* PROBLEM TO WORK ON: Extract the full set of records, then give each one again exactly.

* DATA RECORDS:
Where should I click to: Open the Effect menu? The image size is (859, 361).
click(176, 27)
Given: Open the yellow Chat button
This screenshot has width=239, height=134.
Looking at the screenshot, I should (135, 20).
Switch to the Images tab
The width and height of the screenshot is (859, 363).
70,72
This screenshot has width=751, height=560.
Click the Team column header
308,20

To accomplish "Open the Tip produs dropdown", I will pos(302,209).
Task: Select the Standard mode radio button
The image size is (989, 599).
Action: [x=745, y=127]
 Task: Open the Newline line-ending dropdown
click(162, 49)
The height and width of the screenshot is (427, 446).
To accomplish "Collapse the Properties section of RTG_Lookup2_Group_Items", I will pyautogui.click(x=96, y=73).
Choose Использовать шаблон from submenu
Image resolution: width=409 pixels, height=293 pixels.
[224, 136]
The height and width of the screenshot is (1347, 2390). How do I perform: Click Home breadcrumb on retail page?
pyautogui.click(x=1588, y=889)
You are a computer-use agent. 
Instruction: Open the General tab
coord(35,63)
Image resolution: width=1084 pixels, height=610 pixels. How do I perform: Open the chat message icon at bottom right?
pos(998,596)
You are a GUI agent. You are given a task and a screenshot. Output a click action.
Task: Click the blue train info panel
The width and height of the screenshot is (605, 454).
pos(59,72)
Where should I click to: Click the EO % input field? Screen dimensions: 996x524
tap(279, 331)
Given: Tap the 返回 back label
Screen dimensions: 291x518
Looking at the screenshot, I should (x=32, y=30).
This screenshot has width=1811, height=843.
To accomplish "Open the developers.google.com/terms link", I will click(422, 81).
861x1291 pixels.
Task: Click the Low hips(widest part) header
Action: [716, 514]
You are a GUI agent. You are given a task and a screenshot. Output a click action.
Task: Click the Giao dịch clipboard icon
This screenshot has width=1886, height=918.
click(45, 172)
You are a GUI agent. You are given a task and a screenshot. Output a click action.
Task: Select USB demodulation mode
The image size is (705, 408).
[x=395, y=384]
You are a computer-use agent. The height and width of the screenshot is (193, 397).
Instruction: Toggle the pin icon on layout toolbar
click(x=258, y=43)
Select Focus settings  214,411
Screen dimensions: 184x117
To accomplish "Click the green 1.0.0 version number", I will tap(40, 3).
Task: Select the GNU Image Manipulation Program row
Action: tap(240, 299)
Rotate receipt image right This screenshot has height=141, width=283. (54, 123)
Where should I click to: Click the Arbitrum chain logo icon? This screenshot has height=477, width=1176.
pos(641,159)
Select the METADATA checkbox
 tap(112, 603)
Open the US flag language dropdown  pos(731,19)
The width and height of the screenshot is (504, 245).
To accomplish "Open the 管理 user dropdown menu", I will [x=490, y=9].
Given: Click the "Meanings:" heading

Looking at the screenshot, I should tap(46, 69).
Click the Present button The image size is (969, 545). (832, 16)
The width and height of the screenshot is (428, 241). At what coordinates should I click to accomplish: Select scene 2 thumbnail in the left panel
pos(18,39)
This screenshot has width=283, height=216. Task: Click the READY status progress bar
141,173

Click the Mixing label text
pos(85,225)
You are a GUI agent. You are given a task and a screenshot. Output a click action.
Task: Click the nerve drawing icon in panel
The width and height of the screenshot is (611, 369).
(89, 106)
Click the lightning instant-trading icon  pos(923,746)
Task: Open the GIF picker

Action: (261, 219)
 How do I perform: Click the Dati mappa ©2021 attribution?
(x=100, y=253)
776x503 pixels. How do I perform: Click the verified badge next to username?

* RESPONSE TO THIS EXERCISE:
Where should I click to: Open the Effect menu? The image size is (859, 361).
click(176, 27)
Given: Open the yellow Chat button
This screenshot has width=239, height=134.
Looking at the screenshot, I should (135, 20).
Switch to the Images tab
The width and height of the screenshot is (859, 363).
70,72
This screenshot has width=751, height=560.
Click the Team column header
308,20

To accomplish "Open the Tip produs dropdown", I will pos(302,209).
Task: Select the Standard mode radio button
The image size is (989, 599).
Action: [x=745, y=127]
 Task: Open the Newline line-ending dropdown
click(162, 49)
The height and width of the screenshot is (427, 446).
To accomplish "Collapse the Properties section of RTG_Lookup2_Group_Items", I will pyautogui.click(x=96, y=73).
Choose Использовать шаблон from submenu
Image resolution: width=409 pixels, height=293 pixels.
[224, 136]
The height and width of the screenshot is (1347, 2390). How do I perform: Click Home breadcrumb on retail page?
pyautogui.click(x=1588, y=889)
You are a computer-use agent. 
Instruction: Open the General tab
coord(35,63)
Image resolution: width=1084 pixels, height=610 pixels. How do I perform: Open the chat message icon at bottom right?
pos(998,596)
You are a GUI agent. You are given a task and a screenshot. Output a click action.
Task: Click the blue train info panel
The width and height of the screenshot is (605, 454).
pos(59,72)
Where should I click to: Click the EO % input field? Screen dimensions: 996x524
tap(279, 331)
Given: Tap the 返回 back label
Screen dimensions: 291x518
Looking at the screenshot, I should (x=32, y=30).
This screenshot has width=1811, height=843.
To accomplish "Open the developers.google.com/terms link", I will click(422, 81).
861x1291 pixels.
Task: Click the Low hips(widest part) header
Action: [716, 514]
You are a GUI agent. You are given a task and a screenshot. Output a click action.
Task: Click the Giao dịch clipboard icon
This screenshot has width=1886, height=918.
click(45, 172)
You are a GUI agent. You are given a task and a screenshot. Output a click action.
Task: Select USB demodulation mode
The image size is (705, 408).
[x=395, y=384]
You are a computer-use agent. The height and width of the screenshot is (193, 397).
Instruction: Toggle the pin icon on layout toolbar
click(x=258, y=43)
Select Focus settings  214,411
Screen dimensions: 184x117
To accomplish "Click the green 1.0.0 version number", I will tap(40, 3).
Task: Select the GNU Image Manipulation Program row
Action: tap(240, 299)
Rotate receipt image right This screenshot has height=141, width=283. (54, 123)
Where should I click to: Click the Arbitrum chain logo icon? This screenshot has height=477, width=1176.
pos(641,159)
Select the METADATA checkbox
 tap(112, 603)
Open the US flag language dropdown  pos(731,19)
The width and height of the screenshot is (504, 245).
To accomplish "Open the 管理 user dropdown menu", I will [x=490, y=9].
Given: Click the "Meanings:" heading

Looking at the screenshot, I should tap(46, 69).
Click the Present button The image size is (969, 545). (832, 16)
The width and height of the screenshot is (428, 241). At what coordinates should I click to accomplish: Select scene 2 thumbnail in the left panel
pos(18,39)
This screenshot has width=283, height=216. Task: Click the READY status progress bar
141,173

Click the Mixing label text
pos(85,225)
You are a GUI agent. You are given a task and a screenshot. Output a click action.
Task: Click the nerve drawing icon in panel
The width and height of the screenshot is (611, 369).
(89, 106)
Click the lightning instant-trading icon  pos(923,746)
Task: Open the GIF picker

Action: (261, 219)
 How do I perform: Click the Dati mappa ©2021 attribution?
(x=100, y=253)
776x503 pixels. How do I perform: Click the verified badge next to username?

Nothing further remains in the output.